En ce qui concerne le fonctionnement interne du système, il est principalement basé sur le traçage de modèle, soit la théorie cognitive ACT-R (Anderson et al., 1990; Anderson, 1996; Anderson et Schunn, 2000). Celle-ci définit les savoirs comme un ensemble de connaissances déclaratives ainsi que des règles de production. Une connaissance déclarative est un ensemble de faits qu’une personne connait par rapport à ce qu’elle observe. Par exemple, en voyant la chaîne «3 + 7», notre cerveau peut instantanément la remplacer par la valeur 10, sans effort de notre part, car nous connaissons notre table d’addition.

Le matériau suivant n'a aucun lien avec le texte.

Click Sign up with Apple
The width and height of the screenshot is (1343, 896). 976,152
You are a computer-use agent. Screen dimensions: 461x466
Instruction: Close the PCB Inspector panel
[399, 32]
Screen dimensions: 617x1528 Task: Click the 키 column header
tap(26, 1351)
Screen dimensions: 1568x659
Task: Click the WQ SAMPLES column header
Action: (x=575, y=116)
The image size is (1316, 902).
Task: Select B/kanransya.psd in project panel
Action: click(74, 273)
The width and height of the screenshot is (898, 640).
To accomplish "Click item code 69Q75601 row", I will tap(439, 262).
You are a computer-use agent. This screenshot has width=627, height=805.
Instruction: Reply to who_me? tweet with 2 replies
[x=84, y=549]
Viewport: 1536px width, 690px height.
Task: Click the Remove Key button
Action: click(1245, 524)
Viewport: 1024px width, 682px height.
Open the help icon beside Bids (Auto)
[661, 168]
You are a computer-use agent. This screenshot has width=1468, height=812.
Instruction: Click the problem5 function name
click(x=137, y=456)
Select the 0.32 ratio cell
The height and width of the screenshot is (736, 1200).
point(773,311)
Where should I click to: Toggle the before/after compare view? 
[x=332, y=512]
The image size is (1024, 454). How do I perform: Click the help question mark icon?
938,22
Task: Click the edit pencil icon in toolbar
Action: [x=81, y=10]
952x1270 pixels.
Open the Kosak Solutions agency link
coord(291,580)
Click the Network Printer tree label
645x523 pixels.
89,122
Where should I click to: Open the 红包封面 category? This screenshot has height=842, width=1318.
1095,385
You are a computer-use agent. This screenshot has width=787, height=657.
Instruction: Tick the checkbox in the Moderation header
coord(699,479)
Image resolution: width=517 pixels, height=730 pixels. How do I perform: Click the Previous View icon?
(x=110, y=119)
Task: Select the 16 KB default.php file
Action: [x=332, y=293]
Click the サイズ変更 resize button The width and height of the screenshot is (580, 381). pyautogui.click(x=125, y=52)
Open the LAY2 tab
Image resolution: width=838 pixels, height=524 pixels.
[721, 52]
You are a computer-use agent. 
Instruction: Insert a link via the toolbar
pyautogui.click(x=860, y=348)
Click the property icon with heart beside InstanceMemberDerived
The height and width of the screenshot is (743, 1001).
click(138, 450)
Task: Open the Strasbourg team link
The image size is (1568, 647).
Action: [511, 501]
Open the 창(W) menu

Ces connaissances déclaratives sont utilisées comme prémisses dans les règles de production. Ces dernières encodent les stratégies de résolution de problème sous forme d’énoncés conditionnels. Par exemple, en

géométrie on peut avoir une règle qui dit «SI le but est de prouver que deux triangles sont congrus et qu’un angle est congru, ALORS ajouter un but secondaire qui consiste à prouver la congruence des deux côtés adjacents à l’angle». Elles encodent autant le résultat d’application de théorèmes que les stratégies de résolution du problème. Ces règles sont apprises par les élèves et se raffinent en observant différents exemples d’application pour tendre vers la règle idéale régissant le domaine. Ce sont ces règles idéales, concernant la résolution de problèmes en géométrie, qui ont été implantées dans Geometry Tutor. En appliquant ces règles sur un énoncé, il est possible de résoudre le problème à la manière d’un expert. On peut aussi introduire des règles erronées pour modéliser les erreurs fréquentes observées et permettre au système de proposer une aide appropriée. Le système modélise le cheminement de l’apprenant comme étant l’application des règles de production ainsi que l’état supposé de sa mémoire de travail. À tout moment, il est donc en mesure de déterminer la règle de production optimale qui permettra à l’élève de poursuivre son travail. Cependant, le système accepte aussi que l’élève travaille en utilisant des règles qui ne sont pas optimales et sera en mesure de suivre sa progression. Le Geometry Tutor (Anderson et al., 1985; Guin et al., 1991; Ritter et al., 2010) a été validé par la procédure standard de prétest et post-test. Cependant, en ce qui concerne la théorie ACT-R, elle a été mise à l’épreuve en utilisant différents capteurs biométriques, y compris les IRM (Anderson et al., 2004). Le Geometry Tutor est un système intéressant, car il est utilisé avec succès depuis plusieurs années et qu’il offre une représentation graphique de la preuve sous forme d’arbre. Cependant, même si la théorie ACT-R est un modèle solide, elle ne permet pas de prendre en compte les initiatives de l’élève qui sortent du cheminement rigoureux et néglige donc l’aspect exploratoire de la résolution de problème, ce que nous avons choisi de considérer avec ce projet. Le système ne propose pas, non plus, d’autres pistes de solution dans le cas d’un blocage, car il se concentre sur l’application de la règle optimale ce qui n’est pas l’idéal dans un environnement favorisant l’exploration.